Philadelphia University Nets Funding For Research And Innovation Center
Philadelphia University has received a grant totaling $1,255,500 from the Pennsylvania Department
of Community and Economic Development (DCED) to establish the Pennsylvania Advanced Textile
Research and Innovation Center (PATRIC) on its campus in Philadelphia. The university is
collaborating with Drexel University and Ben Franklin Technology Partners of Southeastern
Pennsylvania (BFTP/SEP), both also based in Philadelphia, to create PATRIC, which will focus on
research, development and testing of primarily textile-based advanced material systems for various
biomedical and human protection applications. Drexel University will be involved primarily in the
biomedical area. BFTP/SEP is part of a statewide network supporting technology-based entrepreneurs
and established enterprises through economic investments, knowledge access and research and
Eight Pennsylvania-based industry partners will be the initial beneficiaries of the applied research conducted at the center, which will be directed toward technology development and commercialization. Additional partners will be added from throughout the Northeast United States.

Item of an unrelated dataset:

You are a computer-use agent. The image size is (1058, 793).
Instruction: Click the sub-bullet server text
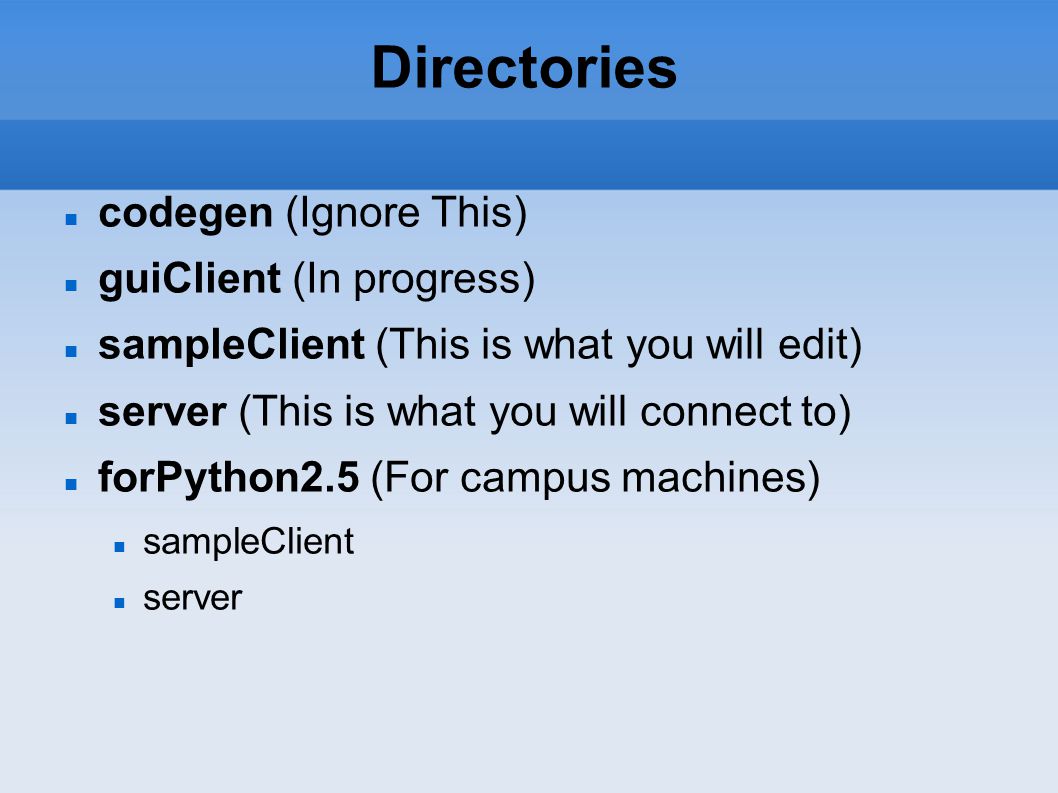(192, 599)
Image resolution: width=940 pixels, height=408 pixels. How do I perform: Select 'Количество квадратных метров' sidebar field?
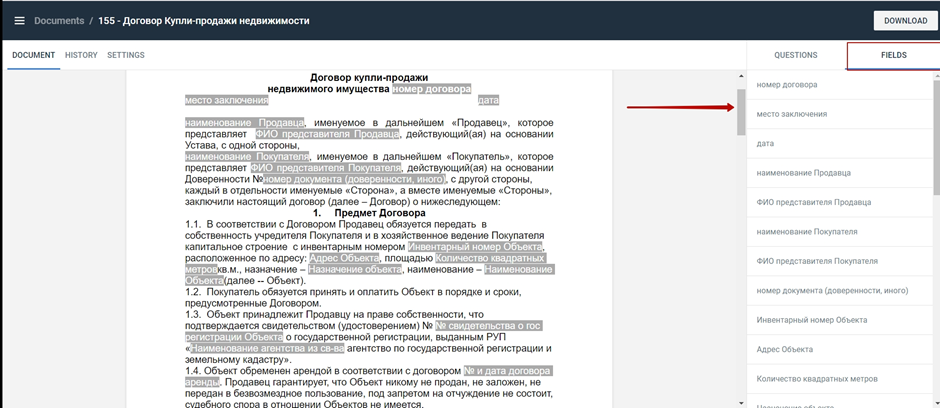tap(817, 379)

“We are extremely pleased that DCED has provided this funding to launch PATRIC and appreciative of the work put into this proposal by Ben Franklin Technology Partners of Southeastern Pennsylvania,” said Stephen Spinelli Jr., president, Philadelphia University. “It will enable us to further advance innovative textiles research and technology development and will support applied textile research that is not being conducted anywhere else in the United States, giving Pennsylvania industries a clear, competitive advantage.”
A new Biomedical Textiles Structures Laboratory will join Philadelphia University’s existing Laboratory for Engineered Human Protection and its Institute for Textile and Apparel Product Safety as part of the center, providing facilities for conducting activities relevant to three main areas of concentration: nanofiber technology for biomedical devices; human comfort interactions with protective textile systems; and toxic agent identification in consumer textiles and apparel.
“An exciting concentration will be in the area of nanotextile structures and their impact on advanced tissue engineering,” said David Brookstein, dean of the university’s School of Engineering and Textiles. “This area holds tremendous potential for the development of new technologies for Pennsylvania industries.”
“Philadelphia University will be working in partnership with other colleges and universities, and other Keystone Innovation Zones and applied researchers will be added as the program develops,” said Jeffrey D. Senese, the university’s vice president for academic affairs. “ By providing textiles structures and advanced fibrous materials technologies, PATRIC will be a proving ground for new industries in Pennsylvania, as well as significantly expanding the economic opportunities for existing companies.”